Remakes fully realize the vision that wasn’t met at the time of their creation. It is the remedy to the tragedy of the right person, at the wrong time.
I’m currently watching the anime adaptation of the hit manga series Bleach’s ‘Thousand-Year Blood War’ arc. It is the continuation and conclusion of the narrative written by Japanese writer and artist Tite Kubo. The widely popular show first aired in 2004 and ran successfully until 2012 before taking a decade-long hiatus due to the manga’s inability to keep up with the anime’s releases.
By all definitions, ‘Bleach: Thousand-Year Blood War’ is by no means a remake. It does not re-tell the original’s story, it simply continues it albeit while enjoying the benefits of utilizing 10 years worth of developments in animation technology.

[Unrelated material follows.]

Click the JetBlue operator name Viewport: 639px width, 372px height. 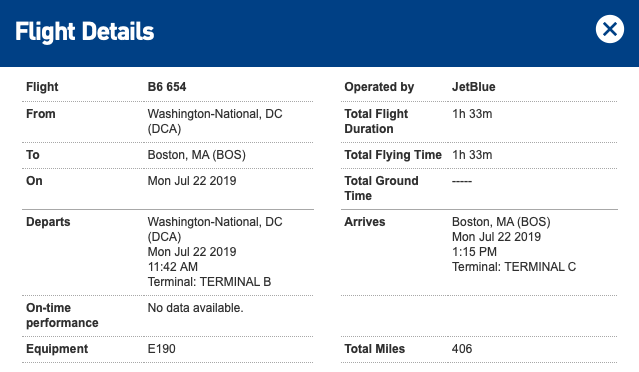pyautogui.click(x=474, y=87)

But personally, as I was watching the anime, I was reminded of remakes. It took me back to the time when I first discovered Bleach—it was as visually stunning as it was back then, even better now. I was in awe of how beautiful everything seemed to be; how the various characters looked after all these years, how their sword techniques were translated from the page and into the screen, and how much better everything looked compared to when I last watched it. It made me ask how groundbreaking this anime could have been if it were created and released much later on. So while it is not a remake, I’m certainly glad Studio Pierrot took the chance to bring this much-deserved conclusion to Bleach’s story.
As for actual dictionary-definition remakes, these have been around for as long as I can remember—they’re everywhere, from movies to video games. My first encounter with one was with a movie that I didn’t even know was a remake back then, the 2005 King Kong—apparently the first iteration of the IP was in 1993. The difference between the two is night and day, with the original still in black and white and the iconic unnaturally humongous primate looking like a badly made puppet. Compare that to its modern reiteration starring the likes of Jack Black, Naomi Watts, and Adrien Brody, King Kong was intimidating, imposing even. An ape as large as the towering buildings of New York may be unrealistic, but it looked like it belonged, it looked like it could happen.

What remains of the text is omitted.